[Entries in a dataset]

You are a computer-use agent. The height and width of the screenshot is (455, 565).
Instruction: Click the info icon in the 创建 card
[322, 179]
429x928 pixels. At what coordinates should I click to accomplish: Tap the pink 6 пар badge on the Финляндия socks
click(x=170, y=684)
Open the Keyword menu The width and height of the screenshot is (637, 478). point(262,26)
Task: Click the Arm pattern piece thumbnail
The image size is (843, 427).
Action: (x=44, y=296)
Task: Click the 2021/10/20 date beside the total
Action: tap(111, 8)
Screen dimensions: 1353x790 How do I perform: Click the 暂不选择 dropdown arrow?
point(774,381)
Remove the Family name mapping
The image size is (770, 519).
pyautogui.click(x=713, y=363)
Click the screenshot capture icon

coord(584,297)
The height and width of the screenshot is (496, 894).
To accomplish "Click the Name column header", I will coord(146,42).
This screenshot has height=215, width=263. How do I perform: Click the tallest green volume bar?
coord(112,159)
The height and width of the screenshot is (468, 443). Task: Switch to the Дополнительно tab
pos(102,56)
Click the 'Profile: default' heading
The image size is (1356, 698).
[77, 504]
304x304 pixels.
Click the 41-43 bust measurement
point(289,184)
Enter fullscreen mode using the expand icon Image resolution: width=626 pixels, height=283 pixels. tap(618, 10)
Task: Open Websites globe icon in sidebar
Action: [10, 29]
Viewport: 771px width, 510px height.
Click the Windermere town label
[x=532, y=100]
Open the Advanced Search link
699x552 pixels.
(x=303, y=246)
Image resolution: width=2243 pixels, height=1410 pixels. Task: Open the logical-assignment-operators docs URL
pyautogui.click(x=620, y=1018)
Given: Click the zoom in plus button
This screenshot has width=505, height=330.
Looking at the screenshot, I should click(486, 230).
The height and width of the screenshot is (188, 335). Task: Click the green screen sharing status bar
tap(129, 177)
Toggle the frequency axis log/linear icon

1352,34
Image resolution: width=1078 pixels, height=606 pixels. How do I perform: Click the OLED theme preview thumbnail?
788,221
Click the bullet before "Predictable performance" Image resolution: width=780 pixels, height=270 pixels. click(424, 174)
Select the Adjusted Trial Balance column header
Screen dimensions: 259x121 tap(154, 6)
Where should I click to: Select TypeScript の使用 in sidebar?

## DIRECTIONS
Write out all of the lines above, each one word for word.

## COMPLETE OUTPUT
You are a computer-use agent. The height and width of the screenshot is (455, 565).
Instruction: Click the info icon in the 创建 card
[322, 179]
429x928 pixels. At what coordinates should I click to accomplish: Tap the pink 6 пар badge on the Финляндия socks
click(x=170, y=684)
Open the Keyword menu The width and height of the screenshot is (637, 478). point(262,26)
Task: Click the Arm pattern piece thumbnail
The image size is (843, 427).
Action: (x=44, y=296)
Task: Click the 2021/10/20 date beside the total
Action: tap(111, 8)
Screen dimensions: 1353x790 How do I perform: Click the 暂不选择 dropdown arrow?
point(774,381)
Remove the Family name mapping
The image size is (770, 519).
pyautogui.click(x=713, y=363)
Click the screenshot capture icon

coord(584,297)
The height and width of the screenshot is (496, 894).
To accomplish "Click the Name column header", I will coord(146,42).
This screenshot has height=215, width=263. How do I perform: Click the tallest green volume bar?
coord(112,159)
The height and width of the screenshot is (468, 443). Task: Switch to the Дополнительно tab
pos(102,56)
Click the 'Profile: default' heading
The image size is (1356, 698).
[77, 504]
304x304 pixels.
Click the 41-43 bust measurement
point(289,184)
Enter fullscreen mode using the expand icon Image resolution: width=626 pixels, height=283 pixels. tap(618, 10)
Task: Open Websites globe icon in sidebar
Action: [10, 29]
Viewport: 771px width, 510px height.
Click the Windermere town label
[x=532, y=100]
Open the Advanced Search link
699x552 pixels.
(x=303, y=246)
Image resolution: width=2243 pixels, height=1410 pixels. Task: Open the logical-assignment-operators docs URL
pyautogui.click(x=620, y=1018)
Given: Click the zoom in plus button
This screenshot has width=505, height=330.
Looking at the screenshot, I should click(486, 230).
The height and width of the screenshot is (188, 335). Task: Click the green screen sharing status bar
tap(129, 177)
Toggle the frequency axis log/linear icon

1352,34
Image resolution: width=1078 pixels, height=606 pixels. How do I perform: Click the OLED theme preview thumbnail?
788,221
Click the bullet before "Predictable performance" Image resolution: width=780 pixels, height=270 pixels. click(424, 174)
Select the Adjusted Trial Balance column header
Screen dimensions: 259x121 tap(154, 6)
Where should I click to: Select TypeScript の使用 in sidebar?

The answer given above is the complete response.